In order to wage its war against Covid-19, our Malaysian Government announced and implemented a movement restriction order (MCO) which generally restricted the movement of persons and ordered the closure or shut downs of establishments providing non-essential services. In addition to non-essential services, the MCO also ordered the closure of public service offices, including land registries, company registries and the offices for the Inland Revenue Board, with the exception of stamp offices. As the Honorable Prime Minister advised in one of this announcements, as Malaysia faced the unprecedented challenges emanating from the pandemic, Malaysians should embrace also a new normal. The working community will have to work remotely, and from their home. Due to social distancing, gatherings will be restricted, if not banned totally, even after lifting of the MCO. Sadly, greetings by handshakes may become rare.
Restrictions on cross border travels and lockdowns had to be declared by Heads of Governments. And collectively, they have, one way or another, affected people’s daily routines and life. Streets that used to be congested with residents and tourists alike are empty and eerily quiet. Facial masks had to be worn whenever it is necessary to be outdoors. Activities and gatherings are prohibited, due to social distancing. Businesses are not spared. Malls, retail outlets, restaurants and bars had to be shut. Factories are operational with limited capacity. Goods and raw materials, which have arrived at ports, are slowly being delivered to their destinations. Airlines have grounded part, if not all, of their fleet. The world is practically at a standstill.
This article explores the possible new normal, from the legal perspective, that may be adopted beyond Covid-19. This article seeks to identify the possible areas of law where different ways and approach in the business and corporate sectors may be adopted by their players. Terms of contracts, for example, that were unimaginable previously may be relevant now. Interpretation and computation of time may not be as straight forward as it used to be before.
Force Majeure Clauses in Contracts Following the outbreak of Covid-19 and the ensuing breakdown of transactions, the primary focus and discussion had been the contractual clause on force majeure. In the absence of clear statutory provisions applicable on business transactions during this crisis, reliance is placed on interpretation and application of the scope of force majeure. One must be mindful and appreciate that at the time contracts were prepared or signed, there was no history of a pandemic that resulted in the extensive and far-reaching global lockdowns, since the last pandemic announced by WHO, severe acute respiratory (SARS), did not produce consequences as presently experienced globally. By reason thereof, many contracts would have omitted the inclusion of a pandemic in defining force majeure. As a result, the floodgates on disputes on the application of force majeure to the current pandemic will open.
Notwithstanding that whether a clause on force majeure effectively applies would depend largely on a handful of factors, such as, whether the definition includes pandemic, the subject matter of the contract, the intention of the parties to the contract and the prevailing circumstances, the new normal would see contracting parties to intentionally ensure that the application of force majeure clause extends to pandemics. Contracting parties and lawyers alike will take steps to ensure that clauses on force majeure are interpreted to apply to pandemics. All-encompassing words such as “… or any circumstance or event that directly or indirectly cause or likely to cause a party thereto from observing and performing its obligations contained herein.” will be a new normal.

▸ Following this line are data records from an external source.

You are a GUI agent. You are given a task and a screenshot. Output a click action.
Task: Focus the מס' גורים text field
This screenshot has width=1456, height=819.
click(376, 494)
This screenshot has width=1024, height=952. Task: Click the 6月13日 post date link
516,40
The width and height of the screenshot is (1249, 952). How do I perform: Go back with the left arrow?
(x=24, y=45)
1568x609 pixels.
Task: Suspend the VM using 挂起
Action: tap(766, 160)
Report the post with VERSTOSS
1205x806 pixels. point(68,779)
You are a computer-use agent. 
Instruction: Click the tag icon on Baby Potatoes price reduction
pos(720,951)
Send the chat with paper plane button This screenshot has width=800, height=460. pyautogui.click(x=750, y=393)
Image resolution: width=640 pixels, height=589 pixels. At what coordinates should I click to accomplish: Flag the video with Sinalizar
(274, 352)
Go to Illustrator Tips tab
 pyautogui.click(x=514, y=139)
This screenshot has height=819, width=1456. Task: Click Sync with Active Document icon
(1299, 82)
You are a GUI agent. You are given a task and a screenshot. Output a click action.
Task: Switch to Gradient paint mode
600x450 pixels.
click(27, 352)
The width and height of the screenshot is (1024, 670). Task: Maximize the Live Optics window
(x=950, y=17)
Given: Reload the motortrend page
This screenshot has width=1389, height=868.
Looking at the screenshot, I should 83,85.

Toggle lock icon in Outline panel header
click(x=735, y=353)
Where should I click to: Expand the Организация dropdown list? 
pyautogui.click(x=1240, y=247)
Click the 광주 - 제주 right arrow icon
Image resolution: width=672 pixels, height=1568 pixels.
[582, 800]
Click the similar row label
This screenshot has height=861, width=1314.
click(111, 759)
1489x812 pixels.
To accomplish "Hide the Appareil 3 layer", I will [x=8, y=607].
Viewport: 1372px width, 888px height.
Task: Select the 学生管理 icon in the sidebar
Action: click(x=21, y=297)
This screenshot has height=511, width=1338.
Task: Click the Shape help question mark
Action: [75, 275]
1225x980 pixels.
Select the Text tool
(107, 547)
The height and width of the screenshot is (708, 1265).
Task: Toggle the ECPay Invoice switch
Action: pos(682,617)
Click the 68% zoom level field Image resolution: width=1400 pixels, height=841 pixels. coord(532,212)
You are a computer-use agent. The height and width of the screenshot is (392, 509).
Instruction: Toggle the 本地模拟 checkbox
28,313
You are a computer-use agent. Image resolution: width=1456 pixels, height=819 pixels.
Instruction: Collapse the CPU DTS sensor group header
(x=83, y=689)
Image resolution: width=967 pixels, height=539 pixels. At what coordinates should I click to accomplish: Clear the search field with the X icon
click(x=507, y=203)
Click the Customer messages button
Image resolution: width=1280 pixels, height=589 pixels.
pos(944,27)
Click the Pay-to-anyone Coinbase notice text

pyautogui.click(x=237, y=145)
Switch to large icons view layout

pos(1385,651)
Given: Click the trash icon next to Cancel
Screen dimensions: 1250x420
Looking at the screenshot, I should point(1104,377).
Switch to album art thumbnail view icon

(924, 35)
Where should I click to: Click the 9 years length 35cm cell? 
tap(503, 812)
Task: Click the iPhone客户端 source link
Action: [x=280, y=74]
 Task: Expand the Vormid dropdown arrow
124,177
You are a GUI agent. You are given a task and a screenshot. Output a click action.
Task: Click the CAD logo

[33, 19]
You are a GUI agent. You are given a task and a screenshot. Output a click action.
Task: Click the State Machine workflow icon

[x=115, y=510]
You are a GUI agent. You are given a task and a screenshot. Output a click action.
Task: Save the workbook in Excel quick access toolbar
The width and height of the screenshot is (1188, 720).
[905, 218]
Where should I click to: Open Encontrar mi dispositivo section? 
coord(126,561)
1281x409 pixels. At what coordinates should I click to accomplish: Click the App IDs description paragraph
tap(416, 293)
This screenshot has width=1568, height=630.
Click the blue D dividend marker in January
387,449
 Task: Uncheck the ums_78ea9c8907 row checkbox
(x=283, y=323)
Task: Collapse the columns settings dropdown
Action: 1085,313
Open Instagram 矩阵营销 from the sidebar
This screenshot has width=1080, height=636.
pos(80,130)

Employment Contracts Probably the second most affected area during Covid-19 and will witness a new normal beyond Covid-19, is employment . At present, employers and employees alike were caught off-guard by the MCO, which resulted in the closure of several non-essential businesses. Uncertainties surrounding the right to receive full salary and employment benefits, such as annual leave entitlement during the MCO arose. The new normal in this area will see provisions by employers in their terms of employment or their employees’ handbook that addresses the effect and implication of any lockdown similar to that of the MCO. It will be a new normal to find clear and specific provisions relating to payment of salary, whether in full or otherwise, and employee’s entitlement to employment benefits during a pandemic or its resulting lockdown.
Time Frame in Contracts It is not uncommon for contracts to provide for the reference and application to a time frame. In doing so, it is common for parties to plainly rely on “days” which would be any day in a Gregorian calendar. It is similarly not uncommon for parties to prefer the usage of “business days”, which is usually defined as “a day (excluding gazetted public holidays, Saturdays and Sundays) on which banks are open for business in Kuala Lumpur”. As witnessed currently, whilst banks in Malaysia are open, the MCO has effectively closed, inter alia, public offices such as land registries, company and business registries and tax offices, excluding stamp offices. Typically, for documents relating to real estate property transactions and loan securitisation, it is normal to find definition of business days as paraphrased above to be adopted. This means computation of time continues although the public offices are ordered to be closed pursuant to any lockdown like the MCO. The new normal beyond Covid-19 would see other types of documents adopting definition of time which does not only relate to the banking industry, but also to public offices.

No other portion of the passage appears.